[Opinião] E se, ao invés dos limites do humor, nos preocupássemos com os limites da violência?

Ana Isabel Silva CRÓNICAS/OPINIÃO

Na cerimónia dos Óscares de 2022, a 28 de março, assistimos a um acontecimento que tem, incrivelmente, dividido a sociedade sobre os possíveis limites do humor. Chris Rock, um famoso comediante, fez um espetáculo de comédia durante a cerimónia. Um dos alvos das suas piadas foi Jada Smith. Esta foi comparada à protagonista do filme “Até ao Limite da Honra” pelo seu cabelo rapado. No entanto, é conhecida a razão pela qual Jada Smith tem o cabelo rapado. A atriz tem uma condição denominada alopecia que causa perda de pêlo do couro cabeludo. Jada claramente não achou graça à piada, o que foi logo percecionado pelo seu marido, Will Smith. Este, para surpresa de todos, levantou-se logo após esta piada, dirigiu-se ao palco e agrediu o comediante.

No seguimento desta agressão, duas barricadas opostas se formaram na sociedade. Os que defendem a liberdade de expressão do comediante agredido e quem tentou defender a existência de limites no humor e a legitimidade da agressão. Limites, sim. Mas sobre o quê exatamente?

“Num gesto que alguns consideraram protetor em relação à mulher, esconde-se à vista de todos numa performatividade e violência que é sempre condenável”

Ana Isabel Silva

Antes de falar sobre a existência ou não de limites no humor, importa analisar a atitude de Will Smith. Num gesto que alguns consideraram protetor em relação à sua mulher esconde-se à vista de todos uma performatividade e violência que é sempre condenável. Passar a mensagem que uma ofensa apenas se resolve com uma resposta violenta é, isso sim, ultrapassar os limites.
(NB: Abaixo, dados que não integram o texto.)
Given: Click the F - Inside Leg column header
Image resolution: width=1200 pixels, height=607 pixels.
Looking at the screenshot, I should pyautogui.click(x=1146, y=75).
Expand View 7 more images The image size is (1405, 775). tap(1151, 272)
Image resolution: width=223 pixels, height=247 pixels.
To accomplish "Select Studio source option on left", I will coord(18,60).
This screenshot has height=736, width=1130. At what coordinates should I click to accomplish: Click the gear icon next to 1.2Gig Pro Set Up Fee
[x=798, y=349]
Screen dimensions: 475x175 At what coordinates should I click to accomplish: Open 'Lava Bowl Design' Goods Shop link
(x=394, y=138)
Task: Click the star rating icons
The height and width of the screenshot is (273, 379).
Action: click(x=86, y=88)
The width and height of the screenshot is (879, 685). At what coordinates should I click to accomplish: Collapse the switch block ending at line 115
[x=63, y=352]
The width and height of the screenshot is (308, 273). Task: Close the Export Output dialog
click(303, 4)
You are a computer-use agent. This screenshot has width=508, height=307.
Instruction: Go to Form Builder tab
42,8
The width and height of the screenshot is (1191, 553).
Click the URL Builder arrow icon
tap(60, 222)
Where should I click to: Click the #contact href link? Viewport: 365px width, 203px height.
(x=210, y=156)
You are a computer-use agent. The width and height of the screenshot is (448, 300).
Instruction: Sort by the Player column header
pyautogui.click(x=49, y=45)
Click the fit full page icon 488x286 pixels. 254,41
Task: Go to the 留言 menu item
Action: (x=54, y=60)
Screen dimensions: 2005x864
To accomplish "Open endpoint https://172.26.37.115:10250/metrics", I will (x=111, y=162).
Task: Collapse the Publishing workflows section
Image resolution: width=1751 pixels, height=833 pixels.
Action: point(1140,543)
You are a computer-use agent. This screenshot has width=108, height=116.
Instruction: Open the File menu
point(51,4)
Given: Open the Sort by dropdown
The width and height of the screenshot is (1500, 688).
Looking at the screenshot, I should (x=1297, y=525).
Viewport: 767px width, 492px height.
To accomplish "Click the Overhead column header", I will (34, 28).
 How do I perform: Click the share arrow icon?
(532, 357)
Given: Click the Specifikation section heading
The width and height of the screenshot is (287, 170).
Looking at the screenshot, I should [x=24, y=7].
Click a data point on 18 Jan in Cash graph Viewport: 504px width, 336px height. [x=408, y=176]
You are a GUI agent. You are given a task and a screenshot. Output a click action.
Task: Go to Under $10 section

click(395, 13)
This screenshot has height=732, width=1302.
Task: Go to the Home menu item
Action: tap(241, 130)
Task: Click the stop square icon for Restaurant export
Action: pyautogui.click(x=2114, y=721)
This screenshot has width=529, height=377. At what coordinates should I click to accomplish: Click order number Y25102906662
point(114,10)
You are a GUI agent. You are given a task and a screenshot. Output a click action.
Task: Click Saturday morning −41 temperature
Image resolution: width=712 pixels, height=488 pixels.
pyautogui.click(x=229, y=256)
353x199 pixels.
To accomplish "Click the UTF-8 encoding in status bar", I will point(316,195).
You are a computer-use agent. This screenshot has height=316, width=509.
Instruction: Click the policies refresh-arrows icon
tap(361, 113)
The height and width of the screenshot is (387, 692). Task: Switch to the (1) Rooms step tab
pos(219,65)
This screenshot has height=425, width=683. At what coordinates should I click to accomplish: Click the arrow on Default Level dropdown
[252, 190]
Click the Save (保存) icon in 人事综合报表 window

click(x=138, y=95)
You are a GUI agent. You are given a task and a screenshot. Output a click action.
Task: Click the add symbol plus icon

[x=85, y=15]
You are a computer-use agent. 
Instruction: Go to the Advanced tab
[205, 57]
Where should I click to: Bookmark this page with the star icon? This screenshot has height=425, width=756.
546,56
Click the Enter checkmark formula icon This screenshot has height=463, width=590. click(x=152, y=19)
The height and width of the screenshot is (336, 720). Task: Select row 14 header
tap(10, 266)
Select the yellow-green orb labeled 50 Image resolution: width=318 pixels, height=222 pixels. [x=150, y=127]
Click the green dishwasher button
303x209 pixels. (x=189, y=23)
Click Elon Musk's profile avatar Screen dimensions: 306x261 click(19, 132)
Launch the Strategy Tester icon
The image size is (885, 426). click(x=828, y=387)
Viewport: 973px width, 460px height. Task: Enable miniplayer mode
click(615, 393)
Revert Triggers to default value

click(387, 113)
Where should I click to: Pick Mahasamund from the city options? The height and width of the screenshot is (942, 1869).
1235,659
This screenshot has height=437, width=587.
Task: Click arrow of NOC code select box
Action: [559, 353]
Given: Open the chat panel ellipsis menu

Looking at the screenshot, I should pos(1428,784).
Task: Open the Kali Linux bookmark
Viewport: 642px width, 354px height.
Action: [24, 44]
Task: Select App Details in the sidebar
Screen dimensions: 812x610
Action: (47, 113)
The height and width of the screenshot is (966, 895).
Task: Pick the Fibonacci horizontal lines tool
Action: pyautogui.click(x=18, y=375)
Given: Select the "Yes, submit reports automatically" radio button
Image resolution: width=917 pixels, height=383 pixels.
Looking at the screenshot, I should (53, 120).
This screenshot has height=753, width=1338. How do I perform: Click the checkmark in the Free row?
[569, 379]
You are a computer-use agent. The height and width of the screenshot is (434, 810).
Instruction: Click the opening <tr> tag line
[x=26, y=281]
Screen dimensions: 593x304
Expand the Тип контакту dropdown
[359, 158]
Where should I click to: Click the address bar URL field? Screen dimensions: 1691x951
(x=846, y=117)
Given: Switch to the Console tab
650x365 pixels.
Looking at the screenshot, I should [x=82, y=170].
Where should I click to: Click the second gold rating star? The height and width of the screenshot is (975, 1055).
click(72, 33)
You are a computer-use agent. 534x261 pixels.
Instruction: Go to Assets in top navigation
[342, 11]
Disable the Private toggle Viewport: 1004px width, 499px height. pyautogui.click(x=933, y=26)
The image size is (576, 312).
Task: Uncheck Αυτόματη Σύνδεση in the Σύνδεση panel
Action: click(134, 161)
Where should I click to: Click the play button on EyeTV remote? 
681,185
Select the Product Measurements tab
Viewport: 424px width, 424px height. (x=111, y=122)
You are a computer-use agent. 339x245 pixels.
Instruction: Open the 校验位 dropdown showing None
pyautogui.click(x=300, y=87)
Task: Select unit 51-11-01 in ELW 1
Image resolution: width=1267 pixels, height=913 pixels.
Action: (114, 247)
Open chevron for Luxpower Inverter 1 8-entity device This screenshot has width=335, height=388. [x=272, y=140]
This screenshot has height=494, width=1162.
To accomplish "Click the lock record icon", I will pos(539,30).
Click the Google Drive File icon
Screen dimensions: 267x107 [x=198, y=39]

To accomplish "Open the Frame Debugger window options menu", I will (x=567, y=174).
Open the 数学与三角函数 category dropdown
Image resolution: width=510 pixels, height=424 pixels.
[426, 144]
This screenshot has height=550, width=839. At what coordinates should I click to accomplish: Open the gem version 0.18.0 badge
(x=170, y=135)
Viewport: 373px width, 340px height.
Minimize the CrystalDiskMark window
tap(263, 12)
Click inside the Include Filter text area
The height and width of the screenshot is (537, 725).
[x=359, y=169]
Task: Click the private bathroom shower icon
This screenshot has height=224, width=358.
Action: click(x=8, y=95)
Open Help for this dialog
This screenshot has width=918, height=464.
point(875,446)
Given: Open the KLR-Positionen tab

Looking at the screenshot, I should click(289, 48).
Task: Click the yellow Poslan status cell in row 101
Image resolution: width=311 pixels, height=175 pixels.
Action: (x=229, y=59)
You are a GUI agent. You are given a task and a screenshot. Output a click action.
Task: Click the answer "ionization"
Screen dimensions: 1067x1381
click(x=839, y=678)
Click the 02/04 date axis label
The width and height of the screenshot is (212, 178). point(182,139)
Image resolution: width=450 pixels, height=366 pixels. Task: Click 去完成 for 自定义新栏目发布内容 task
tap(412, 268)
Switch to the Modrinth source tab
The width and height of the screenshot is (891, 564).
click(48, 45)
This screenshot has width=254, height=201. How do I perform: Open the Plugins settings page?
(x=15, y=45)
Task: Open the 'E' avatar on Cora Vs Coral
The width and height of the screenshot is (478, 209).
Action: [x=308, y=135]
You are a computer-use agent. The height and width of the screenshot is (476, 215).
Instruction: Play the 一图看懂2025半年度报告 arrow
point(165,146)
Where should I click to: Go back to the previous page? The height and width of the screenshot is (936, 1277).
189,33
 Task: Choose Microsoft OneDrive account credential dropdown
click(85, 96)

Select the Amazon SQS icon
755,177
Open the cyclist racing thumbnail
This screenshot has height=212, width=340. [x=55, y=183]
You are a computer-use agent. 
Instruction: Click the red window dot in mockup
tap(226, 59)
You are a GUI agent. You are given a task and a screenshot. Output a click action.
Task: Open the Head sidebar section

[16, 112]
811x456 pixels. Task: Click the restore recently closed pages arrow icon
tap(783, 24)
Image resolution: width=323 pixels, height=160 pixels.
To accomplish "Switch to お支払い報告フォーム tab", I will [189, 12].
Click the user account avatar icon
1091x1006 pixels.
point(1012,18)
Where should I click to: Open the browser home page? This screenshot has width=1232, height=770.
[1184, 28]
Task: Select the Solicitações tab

O agressor ainda foi receber o prémio de melhor ator e, em palco, pediu desculpa a todos menos ao agredido. Justificou também a sua atitude com o “amor”, que “nos leva a fazer coisas doida”. Até o seu pedido de desculpas se baseou na justificação que vários agressores utilizam.

Como referiu em entrevista o comediante Bruno Nogueira, se qualquer outra pessoa tivesse entrado naquela cerimónia para agredir algum participante teria sido expulso de imediato e levado a uma esquadra. Não só Will Smith não foi expulso como permaneceu até ao fim de toda a cerimónia. Cris Rock foi obrigado a ficar sozinho no palco e lidar com o público até ao fim do tempo do seu espetáculo.

O lamentável episódio é mais um eterno retorno ao debate sobre os limites do humor. É claro que o humor tem limites, o principal deles é fazer ou não rir uma plateia. Mas e se, ao invés dos limites do humor, nos preocupássemos com os limites da violência?